== Task data

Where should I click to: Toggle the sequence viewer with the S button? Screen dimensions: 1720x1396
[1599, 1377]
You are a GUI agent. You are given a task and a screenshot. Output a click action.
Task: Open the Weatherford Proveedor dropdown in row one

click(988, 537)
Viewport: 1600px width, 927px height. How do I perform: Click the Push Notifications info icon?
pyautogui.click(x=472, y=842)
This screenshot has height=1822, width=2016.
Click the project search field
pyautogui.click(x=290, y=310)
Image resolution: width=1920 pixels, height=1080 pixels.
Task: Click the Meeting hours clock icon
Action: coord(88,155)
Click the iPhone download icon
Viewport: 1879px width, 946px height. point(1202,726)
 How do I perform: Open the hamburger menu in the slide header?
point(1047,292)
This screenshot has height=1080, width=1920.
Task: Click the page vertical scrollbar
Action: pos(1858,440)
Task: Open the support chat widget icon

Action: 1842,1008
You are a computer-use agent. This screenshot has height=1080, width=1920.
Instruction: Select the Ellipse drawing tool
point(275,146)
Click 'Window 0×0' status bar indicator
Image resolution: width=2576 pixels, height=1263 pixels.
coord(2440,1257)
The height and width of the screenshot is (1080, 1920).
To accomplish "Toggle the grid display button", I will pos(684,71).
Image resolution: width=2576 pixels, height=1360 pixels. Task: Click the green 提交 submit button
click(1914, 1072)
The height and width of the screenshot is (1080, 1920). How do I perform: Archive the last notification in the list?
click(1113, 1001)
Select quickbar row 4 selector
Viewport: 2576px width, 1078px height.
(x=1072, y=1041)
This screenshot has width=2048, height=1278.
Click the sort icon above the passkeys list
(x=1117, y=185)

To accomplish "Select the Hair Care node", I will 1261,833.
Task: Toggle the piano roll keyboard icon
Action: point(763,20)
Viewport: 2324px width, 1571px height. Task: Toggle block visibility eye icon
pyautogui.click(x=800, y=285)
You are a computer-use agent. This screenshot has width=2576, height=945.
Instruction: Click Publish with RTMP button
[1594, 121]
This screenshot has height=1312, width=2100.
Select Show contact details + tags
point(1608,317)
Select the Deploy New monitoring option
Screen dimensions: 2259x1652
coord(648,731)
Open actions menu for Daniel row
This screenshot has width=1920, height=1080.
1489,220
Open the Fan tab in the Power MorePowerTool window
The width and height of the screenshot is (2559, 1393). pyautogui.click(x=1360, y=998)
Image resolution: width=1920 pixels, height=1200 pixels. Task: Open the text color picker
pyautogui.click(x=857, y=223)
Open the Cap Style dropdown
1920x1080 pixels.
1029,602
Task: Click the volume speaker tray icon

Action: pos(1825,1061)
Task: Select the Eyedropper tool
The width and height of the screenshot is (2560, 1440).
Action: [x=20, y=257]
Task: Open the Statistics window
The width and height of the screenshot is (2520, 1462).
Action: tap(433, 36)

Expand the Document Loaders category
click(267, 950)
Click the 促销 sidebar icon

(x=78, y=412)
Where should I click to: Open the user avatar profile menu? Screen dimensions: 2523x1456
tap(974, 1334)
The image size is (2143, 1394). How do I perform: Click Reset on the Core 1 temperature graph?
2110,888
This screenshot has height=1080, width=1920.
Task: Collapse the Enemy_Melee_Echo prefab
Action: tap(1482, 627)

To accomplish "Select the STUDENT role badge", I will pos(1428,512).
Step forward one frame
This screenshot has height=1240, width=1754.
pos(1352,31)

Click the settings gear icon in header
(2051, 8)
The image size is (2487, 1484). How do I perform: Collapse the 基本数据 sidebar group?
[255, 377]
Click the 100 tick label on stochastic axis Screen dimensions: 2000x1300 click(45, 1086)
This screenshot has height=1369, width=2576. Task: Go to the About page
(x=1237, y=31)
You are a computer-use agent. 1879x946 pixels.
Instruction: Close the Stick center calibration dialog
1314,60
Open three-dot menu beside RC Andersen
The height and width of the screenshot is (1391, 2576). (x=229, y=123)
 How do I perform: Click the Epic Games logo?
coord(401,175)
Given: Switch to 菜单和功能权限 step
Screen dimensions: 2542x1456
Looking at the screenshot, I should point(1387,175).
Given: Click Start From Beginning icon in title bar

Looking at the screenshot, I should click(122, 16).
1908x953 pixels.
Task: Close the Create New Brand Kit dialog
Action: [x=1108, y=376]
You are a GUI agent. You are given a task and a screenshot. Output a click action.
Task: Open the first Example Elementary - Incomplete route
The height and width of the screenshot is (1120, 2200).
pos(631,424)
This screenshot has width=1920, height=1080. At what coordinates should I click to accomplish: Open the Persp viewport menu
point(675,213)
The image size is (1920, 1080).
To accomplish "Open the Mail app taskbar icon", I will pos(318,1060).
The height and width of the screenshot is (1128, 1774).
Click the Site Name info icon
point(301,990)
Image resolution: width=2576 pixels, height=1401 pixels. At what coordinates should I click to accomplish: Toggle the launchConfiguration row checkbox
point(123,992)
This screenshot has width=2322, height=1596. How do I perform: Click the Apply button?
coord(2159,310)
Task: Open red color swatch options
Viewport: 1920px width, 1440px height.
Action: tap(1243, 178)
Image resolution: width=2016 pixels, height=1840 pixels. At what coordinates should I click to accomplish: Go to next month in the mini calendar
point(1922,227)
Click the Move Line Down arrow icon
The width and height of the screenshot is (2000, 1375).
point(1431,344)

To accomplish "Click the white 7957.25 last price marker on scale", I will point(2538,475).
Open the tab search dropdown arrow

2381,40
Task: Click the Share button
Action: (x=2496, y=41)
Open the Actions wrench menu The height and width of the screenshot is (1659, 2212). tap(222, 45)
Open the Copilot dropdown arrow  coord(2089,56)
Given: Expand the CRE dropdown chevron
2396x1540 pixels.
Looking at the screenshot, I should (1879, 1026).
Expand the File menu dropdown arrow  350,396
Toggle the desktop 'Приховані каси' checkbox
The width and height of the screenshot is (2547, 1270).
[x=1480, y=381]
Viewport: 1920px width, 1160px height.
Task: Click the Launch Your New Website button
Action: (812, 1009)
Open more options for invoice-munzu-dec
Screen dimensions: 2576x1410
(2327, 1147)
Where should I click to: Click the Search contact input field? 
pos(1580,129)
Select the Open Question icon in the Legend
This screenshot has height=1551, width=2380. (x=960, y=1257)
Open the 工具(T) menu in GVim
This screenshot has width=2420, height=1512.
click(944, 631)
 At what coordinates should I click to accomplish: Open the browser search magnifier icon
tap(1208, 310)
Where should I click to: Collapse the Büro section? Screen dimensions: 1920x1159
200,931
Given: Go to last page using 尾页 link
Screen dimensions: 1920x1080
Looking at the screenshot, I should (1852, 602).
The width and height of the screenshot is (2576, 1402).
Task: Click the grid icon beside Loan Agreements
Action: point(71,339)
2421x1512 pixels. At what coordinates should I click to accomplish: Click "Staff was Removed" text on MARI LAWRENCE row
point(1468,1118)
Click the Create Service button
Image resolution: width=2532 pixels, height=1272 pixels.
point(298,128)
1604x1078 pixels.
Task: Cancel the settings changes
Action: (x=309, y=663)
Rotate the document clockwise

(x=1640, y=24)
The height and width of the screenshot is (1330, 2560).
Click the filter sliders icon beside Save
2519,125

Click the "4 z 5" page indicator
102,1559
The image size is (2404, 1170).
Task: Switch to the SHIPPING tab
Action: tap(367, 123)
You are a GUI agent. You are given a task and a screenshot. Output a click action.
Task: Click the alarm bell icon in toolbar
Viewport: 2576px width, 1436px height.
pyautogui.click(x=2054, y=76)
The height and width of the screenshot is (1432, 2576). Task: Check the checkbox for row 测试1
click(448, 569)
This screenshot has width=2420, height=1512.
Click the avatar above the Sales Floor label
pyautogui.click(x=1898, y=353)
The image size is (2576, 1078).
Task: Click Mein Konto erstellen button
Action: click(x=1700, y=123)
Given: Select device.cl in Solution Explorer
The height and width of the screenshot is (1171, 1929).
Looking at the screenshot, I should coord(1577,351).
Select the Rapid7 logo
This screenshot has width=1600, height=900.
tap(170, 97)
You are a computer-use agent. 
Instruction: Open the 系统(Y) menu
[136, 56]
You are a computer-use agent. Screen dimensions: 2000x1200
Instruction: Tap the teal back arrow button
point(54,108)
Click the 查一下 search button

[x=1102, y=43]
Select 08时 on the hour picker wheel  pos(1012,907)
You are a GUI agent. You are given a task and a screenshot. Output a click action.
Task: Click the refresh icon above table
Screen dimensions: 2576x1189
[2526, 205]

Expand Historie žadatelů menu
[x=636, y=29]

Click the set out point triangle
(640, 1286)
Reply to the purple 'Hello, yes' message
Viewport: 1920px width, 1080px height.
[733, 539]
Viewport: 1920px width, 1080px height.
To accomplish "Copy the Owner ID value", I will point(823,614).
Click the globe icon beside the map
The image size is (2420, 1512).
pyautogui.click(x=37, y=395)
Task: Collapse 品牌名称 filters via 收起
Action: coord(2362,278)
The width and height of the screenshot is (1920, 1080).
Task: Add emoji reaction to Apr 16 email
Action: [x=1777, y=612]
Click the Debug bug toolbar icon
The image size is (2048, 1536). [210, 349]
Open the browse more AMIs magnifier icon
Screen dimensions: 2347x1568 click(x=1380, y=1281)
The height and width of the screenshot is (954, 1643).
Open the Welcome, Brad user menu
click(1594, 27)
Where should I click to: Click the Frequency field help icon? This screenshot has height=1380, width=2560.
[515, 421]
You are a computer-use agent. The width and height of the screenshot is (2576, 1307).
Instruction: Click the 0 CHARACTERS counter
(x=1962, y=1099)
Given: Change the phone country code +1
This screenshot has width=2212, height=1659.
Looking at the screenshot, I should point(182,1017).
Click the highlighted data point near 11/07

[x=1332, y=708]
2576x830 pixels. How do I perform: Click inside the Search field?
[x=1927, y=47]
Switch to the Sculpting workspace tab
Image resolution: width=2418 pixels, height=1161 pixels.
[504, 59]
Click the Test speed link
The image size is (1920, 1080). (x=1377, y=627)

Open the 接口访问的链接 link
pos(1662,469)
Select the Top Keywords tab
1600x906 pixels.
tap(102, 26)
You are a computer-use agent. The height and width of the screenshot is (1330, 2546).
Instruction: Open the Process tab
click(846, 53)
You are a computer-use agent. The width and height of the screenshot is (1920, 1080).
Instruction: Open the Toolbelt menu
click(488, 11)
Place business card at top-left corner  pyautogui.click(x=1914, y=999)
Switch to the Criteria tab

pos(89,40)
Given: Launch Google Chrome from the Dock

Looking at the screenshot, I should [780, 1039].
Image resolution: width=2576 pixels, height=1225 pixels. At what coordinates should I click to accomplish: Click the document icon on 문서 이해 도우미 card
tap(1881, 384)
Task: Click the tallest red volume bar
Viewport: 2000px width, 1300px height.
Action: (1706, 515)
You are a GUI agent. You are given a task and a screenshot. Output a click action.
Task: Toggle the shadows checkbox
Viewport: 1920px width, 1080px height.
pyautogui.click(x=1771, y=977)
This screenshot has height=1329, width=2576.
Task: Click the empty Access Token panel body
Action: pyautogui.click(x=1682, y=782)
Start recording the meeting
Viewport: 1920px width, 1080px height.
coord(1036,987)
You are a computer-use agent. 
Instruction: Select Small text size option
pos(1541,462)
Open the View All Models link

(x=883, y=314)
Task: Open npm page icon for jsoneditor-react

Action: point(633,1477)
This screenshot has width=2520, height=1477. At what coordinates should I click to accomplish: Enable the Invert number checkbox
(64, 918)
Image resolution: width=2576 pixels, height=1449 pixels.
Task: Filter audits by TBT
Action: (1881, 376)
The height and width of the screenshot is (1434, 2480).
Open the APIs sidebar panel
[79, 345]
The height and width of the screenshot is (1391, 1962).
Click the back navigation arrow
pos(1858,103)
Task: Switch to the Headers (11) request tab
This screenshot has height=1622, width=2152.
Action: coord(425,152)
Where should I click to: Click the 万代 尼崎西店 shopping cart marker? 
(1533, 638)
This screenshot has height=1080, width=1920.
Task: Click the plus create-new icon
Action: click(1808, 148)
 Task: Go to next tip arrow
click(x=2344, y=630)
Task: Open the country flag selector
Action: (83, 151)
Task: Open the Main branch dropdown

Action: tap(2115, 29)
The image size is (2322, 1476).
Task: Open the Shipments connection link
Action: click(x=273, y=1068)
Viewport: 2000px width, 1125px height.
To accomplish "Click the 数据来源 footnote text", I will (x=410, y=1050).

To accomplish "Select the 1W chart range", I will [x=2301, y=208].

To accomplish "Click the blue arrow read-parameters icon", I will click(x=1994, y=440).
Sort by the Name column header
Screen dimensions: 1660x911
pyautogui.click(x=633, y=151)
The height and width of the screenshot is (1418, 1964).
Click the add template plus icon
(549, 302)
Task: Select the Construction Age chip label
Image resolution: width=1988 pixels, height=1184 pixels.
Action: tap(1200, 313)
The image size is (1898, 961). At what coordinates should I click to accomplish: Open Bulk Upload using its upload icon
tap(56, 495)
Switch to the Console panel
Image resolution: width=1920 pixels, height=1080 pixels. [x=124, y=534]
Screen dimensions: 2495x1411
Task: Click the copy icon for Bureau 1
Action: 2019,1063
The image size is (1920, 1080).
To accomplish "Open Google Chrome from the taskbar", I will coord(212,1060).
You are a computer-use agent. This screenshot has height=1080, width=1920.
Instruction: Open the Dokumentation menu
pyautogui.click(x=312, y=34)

====

What you should do
Each line with the word "taskbar" in the records above belongs in the result; copy all of them.

Task solution
To accomplish "Open the Mail app taskbar icon", I will pos(318,1060).
To accomplish "Open Google Chrome from the taskbar", I will coord(212,1060).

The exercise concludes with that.